A Dyck $n$-path is a lattice path of n upsteps $(x,y)$ $\rightarrow$ $(x + 1,y + 1)$ and $n$ downsteps $(x,y) \rightarrow (x + 1,y-1)$ that starts at the origin and never dips below the $x$-axis. A downramp of length $m$ is an upstep followed by $m$ downsteps ending on the $x$ axis. Find a bijection between the $(n-1)$ paths and the $n$-paths which have no downramps of even length.

I know the definition of Dyck-path , it is a staircase walk from $(0,0)$ to $(n,n)$ that strictly lies below the diagonal joining $(0,0)$ and $(n,n)$ , and got the definition of a downramp . But I am not sure how to show a bijection , can anyone help ?

Answer 1

Let $A$ be the set of all $(n-1)$ paths and $B$ the set of all $n$-paths without even-length downramps. Define $u$: $A$ $\rightarrow$ $B$ as follows:- if the path has no even-lengthed downramps, then add an upstep followed by a downstep at the start of the path. Otherwise just add an upstep at the start and a downstep after the last even-lengthed downramp. The new path is an $n$-path and has no downramps until what was the last even-lengthed downramp, but is now odd. Hence all its downramps are odd and it belongs to set $B$.

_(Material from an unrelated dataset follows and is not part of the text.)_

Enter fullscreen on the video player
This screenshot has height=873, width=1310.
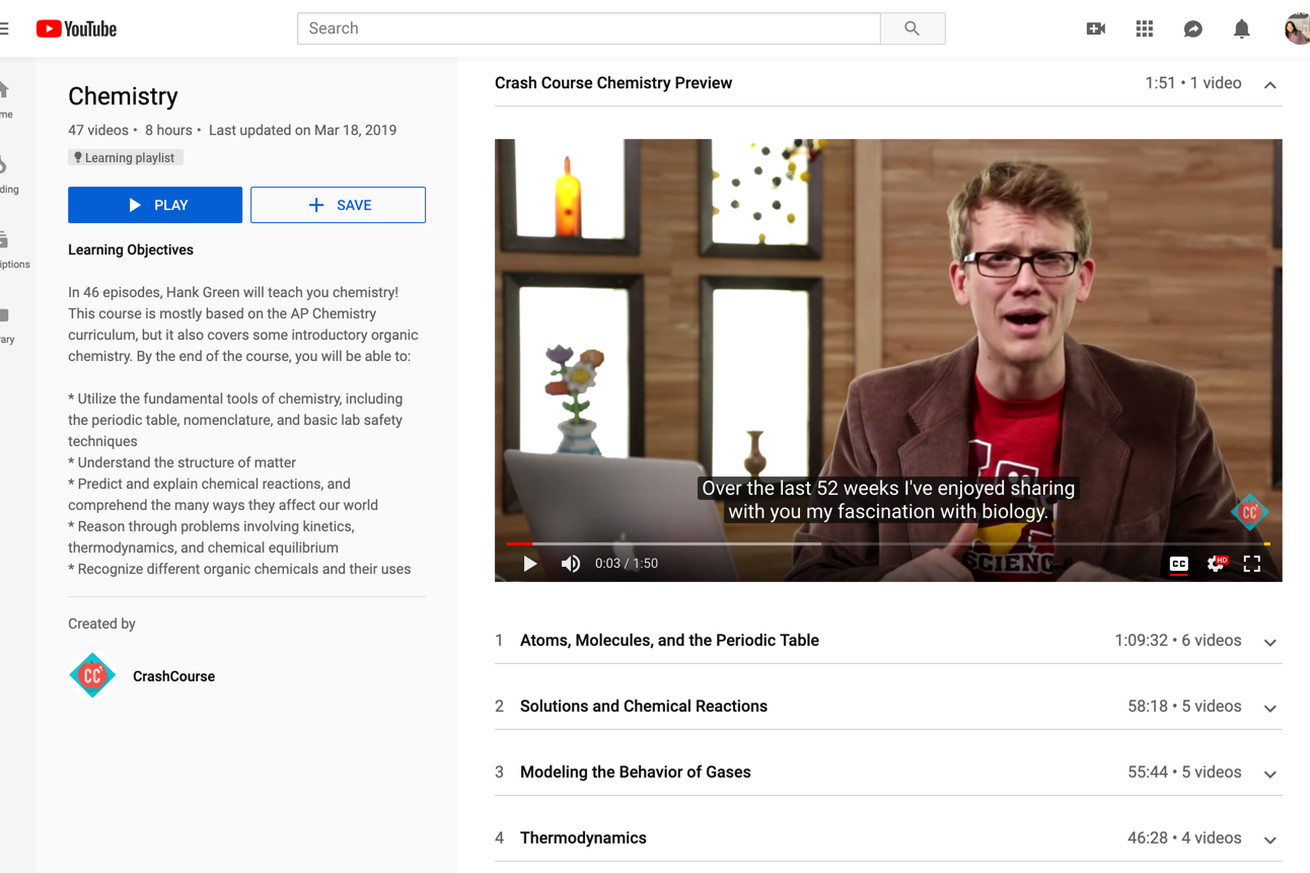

Now define L: $B$ $\rightarrow$ $A$ as follows:- remove an upstep from the start and remove a downstep from the first downramp. The result is $A$. A little thought shows that ud and du are both identity maps. Hence u and d are both bijections.

Answer 2

The answer provided by Maths-Lover is actually incorrect. The injection $u: A \to B$ is fine, however its inverse is incorrect. Consider the inverse $L$ acting on the two Dyck paths represented by the binary strings $p_1 = 11101000$ and $p_2 = 10111000$ (where $1$ is an up-step and $0$ is a down-step). Notice how $L(p_1) = L(p_2) = 111000$ -- which means that $L$ is not injective and cannot be an inverse.

The correct inverse would be the function $I: B \to A$ which acts on a path in $p \in B$ as follows. If $p$ begins with a $10$, then $I(p)$ is the path with the first $10$ removed. Otherwise, $I$ removes the first $1$ and the first $0$ from the first block of $0$s of odd length at least $3$.